The Post reported yesterday on its website that Kelly, who was fired by the players last August, will receive $1.5-million, plus $200,000 for lawyers' fees.
Kelly was just 18 months into his five-year contract as executive director when he was fired.
A confidentiality clause in the settlement stipulates Kelly and the players can't discuss his firing.
The settlement requires approval by a majority of the NHLPA's 30 player representatives. It was outlined to them during a conference call on Sunday. The vote will be conducted by e-mail over the next 72 hours and the players are expected to approve the deal.
A spokesman for the NHLPA declined to comment. Kelly did not respond to a request for comment.

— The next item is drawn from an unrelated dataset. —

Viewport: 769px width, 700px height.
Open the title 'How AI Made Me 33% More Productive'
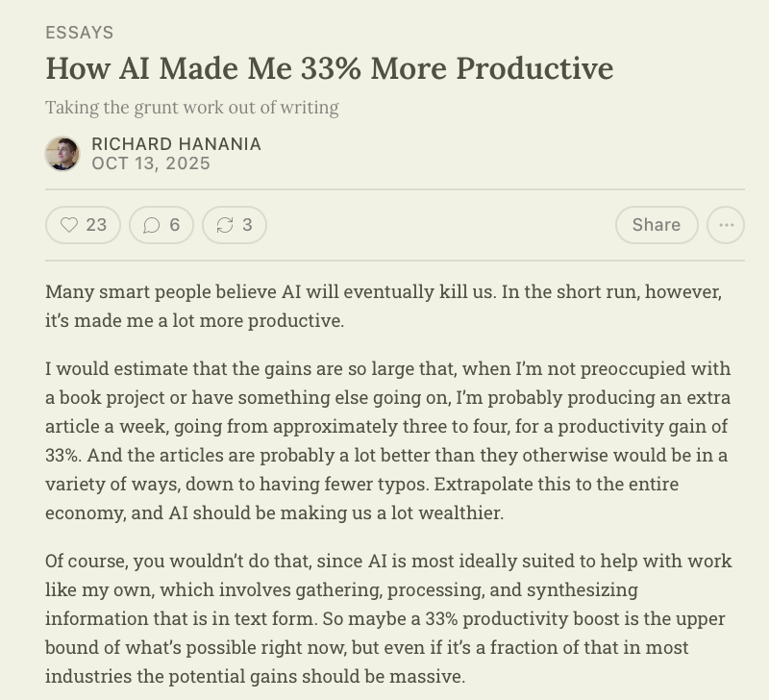point(329,68)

Donald Fehr, the former head of the Major League Baseball Players Association, handled most of the conference call. He became an adviser to the union in the wake of Kelly's firing and is sitting on separate committees that are in charge of rewriting the NHLPA constitution and conducting a search for Kelly's successor.
Insiders say the constitution committee is getting most of the attention now because the union would prefer to have most of it in place so that candidates for executive director will know the parameters of the job. They also say there is increasing speculation that Fehr, who has said he's not a candidate to replace Kelly, might develop an interest in the position.
The Post report also said the player reps were told the Phoenix Coyotes and the Tampa Bay Lightning are the biggest financial problems in the league, and that players can expect to lose 13 per cent of their salaries in escrow payments this season.
A percentage of the players' salaries is placed in an escrow account. If the league's hockey-related revenue, which is said to be down 2 per cent this season, is lower than expected, the players give up enough of the escrow money to ensure their salaries come to just under 57 per cent of hockey-related revenue.